• INFORMATION GIVEN:
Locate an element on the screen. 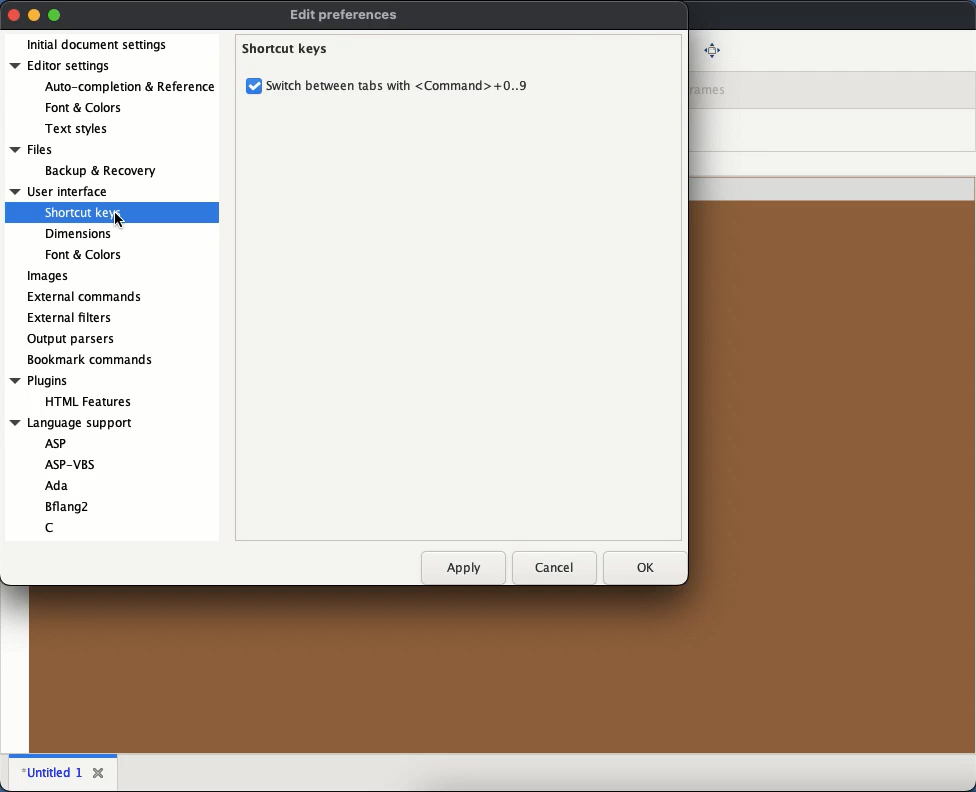  minimize is located at coordinates (34, 14).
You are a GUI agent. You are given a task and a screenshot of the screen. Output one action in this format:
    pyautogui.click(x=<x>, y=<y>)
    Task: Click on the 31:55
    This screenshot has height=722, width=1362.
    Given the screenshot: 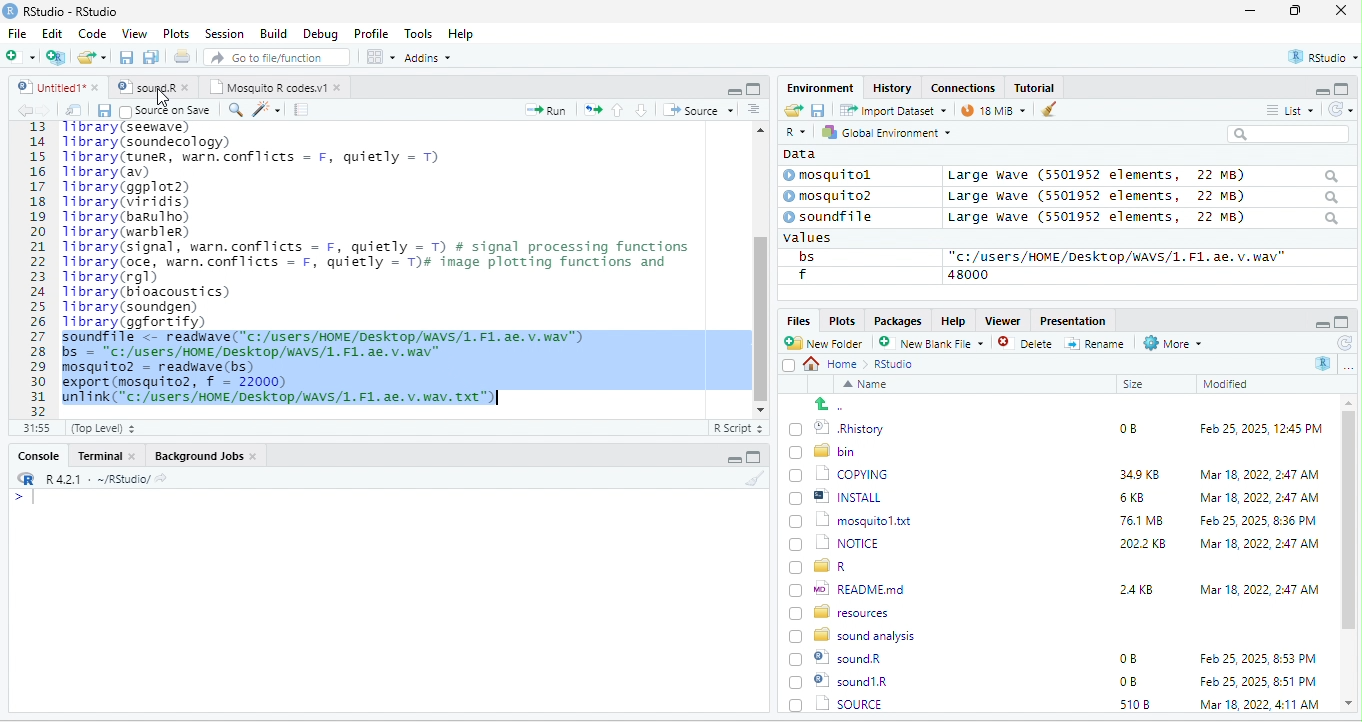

• WHAT TO DO:
Recast the lines from the one containing "You are a GUI" through the end of the records as a JSON list of strings, one string per line, leaving out blank lines and the pictures.

• COMPLETE RESPONSE:
[
  "You are a GUI agent. You are given a task and a screenshot of the screen. Output one action in this format:",
  "    pyautogui.click(x=<x>, y=<y>)",
  "    Task: Click on the 31:55",
  "    This screenshot has height=722, width=1362.",
  "    Given the screenshot: "
]